Arthur Kopel

Les Arbres bleus

2008

Mes rêves étaient toujours en couleur : des formes gigantesques, primordiales, avec des sonorités colorées, et ma propre voix me parvenait retentissante d’un écho bleu1.



Personne ne connait Kachirino. C’est normal : en partant de Moscou, il faut prendre la direction du Sud-Est, passer par Kolomna, puis Riazan, et plus loin, en arrivant à Chatsk, vous tournez à droite. Encore une vingtaine de kilomètres à travers plaines et forêts, vous quittez la route en prenant un chemin à gauche sur un kilomètre encore et, après une journée de voiture, vous y êtes.


Je me souviens de Kachirino, c’était il y a longtemps, à l’orée d’une forêt de cent cinquante kilomètres de profondeur, où nous allions ramasser des paniers entiers de fraises, de framboises sauvages ou de cèpes. De temps à autres s’ouvraient à nous des clairières de marais. L’hiver dans ce hameau ne vivaient pas plus de cinq à six personnes. Je me souviens encore du prêtre, exilé, mis à la retraite d’office par sa hiérarchie moscovite, ici, à quatre cent cinquante kilomètres. Il était bon et simple, il possédait deux ruches. Il habitait dans le milieu du hameau.

Notre voisin lui aussi était exilé, ou plutôt relégué. Il avait atterri ici après dix ans de prison et une interdiction d’habiter quelque ville que ce fût. Je me souviens de ses bras tatoués.

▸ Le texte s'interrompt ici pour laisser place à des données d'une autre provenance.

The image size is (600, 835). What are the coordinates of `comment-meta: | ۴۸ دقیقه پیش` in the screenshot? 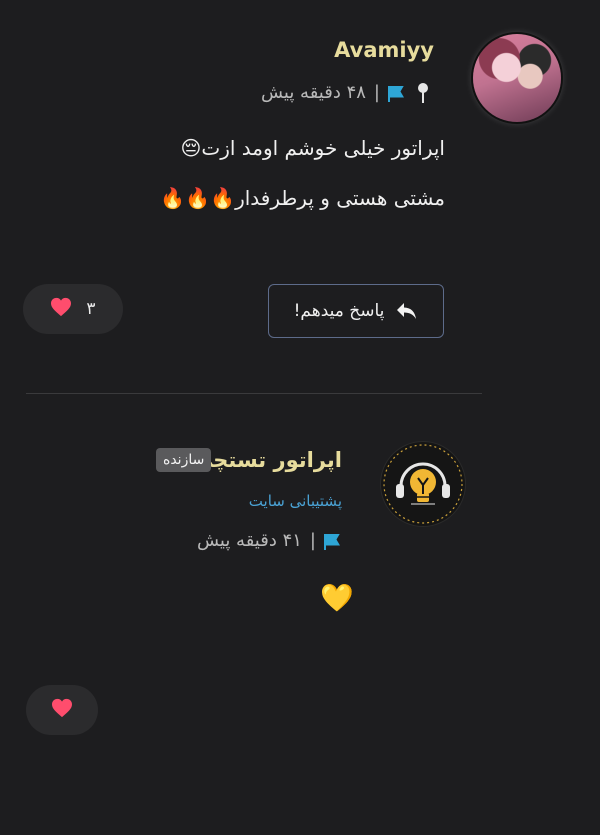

Il pêchait beaucoup dans la rivière qui longeait la forêt, et de temps à autres nous apportait un brochet. Je me souviens aussi d’une petite chienne grise et informe qui s’invitait de maison en maison. Moukha qu’elle s’appelait, « la mouche ». J’ai appris plus tard que notre voisin l’avait mangée un hiver de froid et d’alcool. 


Le soir, nous jouions à un jeu de cartes russe du dix-neuvième siècle, qui porte le nom français de Préférence. Le dimanche, j’aimais traverser les vingt kilomètres de forêt pour entendre les volées de cloches annonçant l’office orthodoxe, à l’église en bois du village d’Emanuelovka. 


Un soir d’été comme tous les soirs d’été, la brume montait juste avant la nuit, babouchka Natacha récitait Antchar – l’arbre à poison – d’Alexandre Pouchkine, à ses petits enfants, très doucement, pour qu’ils s’endorment. C’est peu de temps après que nous avons entendu les loups, au loin, du fond de la forêt. C’était inoubliable. Nous n’éprouvions aucun frisson, nous savions tous que le loup est bien moins terrible que l’homme.



On a beaucoup disserté sur la clarté de la photographie, mais peu de choses ont été dites sur son obscurité2.